(Source passage begins)
The injectable-free drug or a combination of oral tablets was first used in Kenya in mid-2018. However, the country fully transitioned in June 2020 under the National Tuberculosis, Leprosy, and Lung Disease Programme. By September 2020, an estimated 774 MDR-TB patients had received the injection-free treatment regimen. The oral regimen is available for all new MDR patients free of charge.

An estimated 26 percent of Kenya’s health facilities have no access to electricity. Injectable medicine requires reliable cold chain or storage facilities to preserve its efficacy. Photo Joyce Chimbi

The KIFR significantly improves treatment outcomes and quality of life for those affected. It provides patients with MDR-TB a shorter, painless and convenient treatment period compared to traditional regimens. Other benefits include improved adherence, reduced side effects, enhanced effectiveness and better tolerability.

According to Wanjiku, “Injectable-free anti-TB drugs are patient-friendly. We are now seeing better treatment outcomes, such as reduced infections and deaths related to TB, because people can take oral medications in the privacy of their homes, and they can receive up to three months’ worth of drugs at a go. We do not have to do DOT or observe patients take treatment daily. We have a system where drugs are coded every day. A patient is now only required to send the code at the back of the tablet they are taking that particular day to their health provider through a toll-free SMS message, saving time, money and providing privacy for the patient. Patients are going about their normal routines uninterrupted”.

Improved outcomes and lives changed

Since adopting the new regimen, Kenya has made significant strides in combating TB. It has reduced new TB infections by approximately 32 percent, far exceeding the global target of 20 percent. The country also recorded an estimated 44 percent reduction in TB-related deaths. Kenya has also transitioned out of the 30 high MDR-RR TB burden countries.
(Source passage ends)
(Data block begins)
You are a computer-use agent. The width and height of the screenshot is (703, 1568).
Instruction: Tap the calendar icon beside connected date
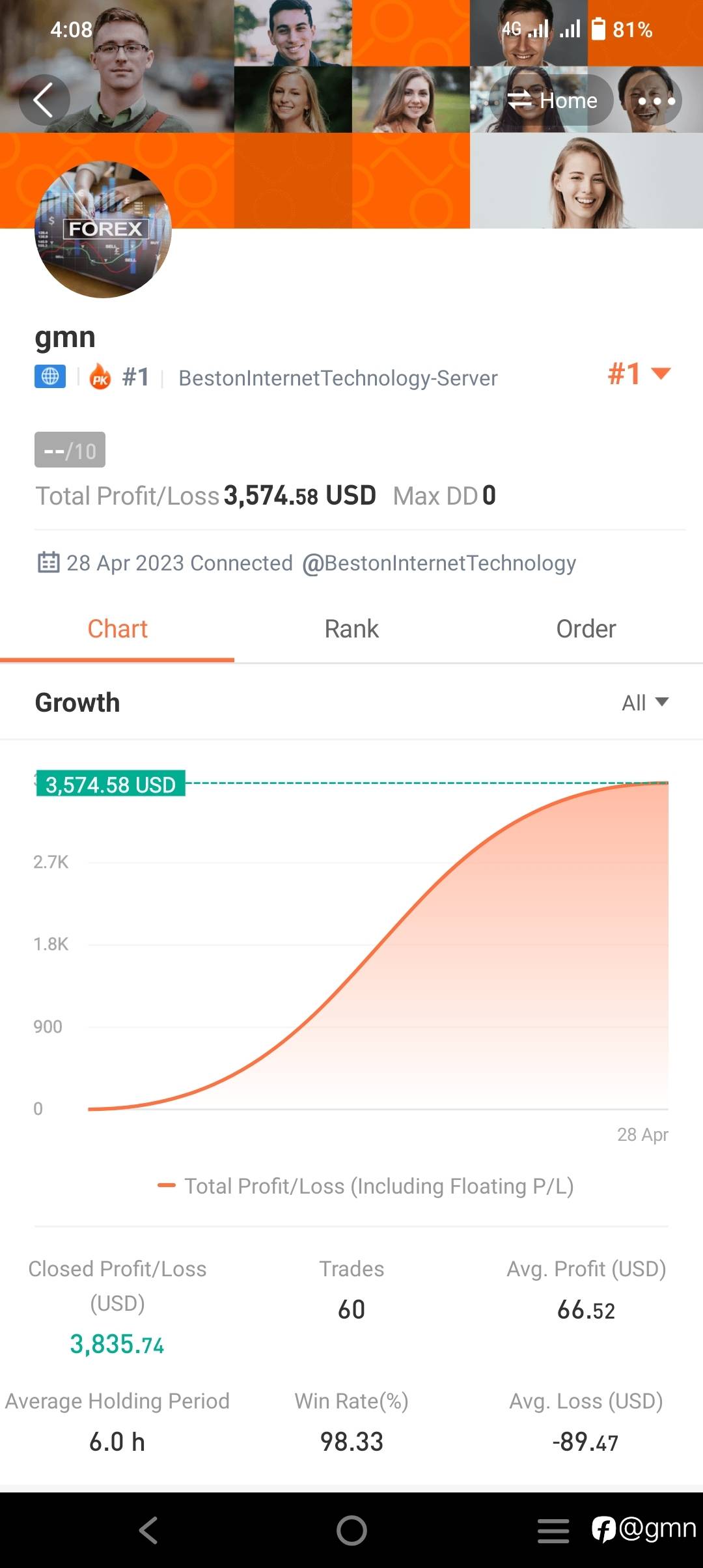click(49, 563)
(Data block ends)
- **Task to carry out**:
Continue the passage about Kenya's injection-free MDR-TB treatment from where it stops.

- **Output of the exercise**:
In 2021, Margaret Waceke tested positive for TB for the second time in three years. She dropped out of TB treatment in 2019 and presented with the more severe drug resistance TB strain in May 2021. “I was very familiar with TB. My sister used to receive daily injections, and I was very worried and concerned about the injections. But I was very shocked when the nurse gave me tablets enough to last me for one month. After that, I would receive enough drugs for three months. Although it is difficult to take medication every day, the treatment was much better than before. I felt no pain or side effects; no one knew I had TB because I took my medicine in the privacy of my home, and I never missed work to receive treatment. I am paid based on the days worked, so this was a very easy and convenient process. The entire TB treatment programme has changed in so many ways,” said Waceke.

Progress amidst challenges

Despite significant progress, Kenya continues to face challenges that limit its efforts to eradicate TB. While the availability, accessibility, and patient-friendliness of TB treatment has greatly increased, a large percentage of TB cases continue to go undetected, eventually progressing to active TB cases.

Every year, at least 40 percent of TB cases go undiagnosed. For example, while Kenya had an estimated drug-resistance TB incidence of 2,200 cases, only 508 cases were diagnosed. As a result, Kenya’s TB diagnosis recently entered a new phase of molecular testing, which is faster, cost-effective, and confirms drug-resistant TB diagnoses. It is expected that as more cases are accurately identified, and patients are placed on patient-friendly anti-TB medication, preventive measures are fortified, and treatment avenues are solidified. This will help Kenya get closer to its goal of eliminating the silent killer by 2035.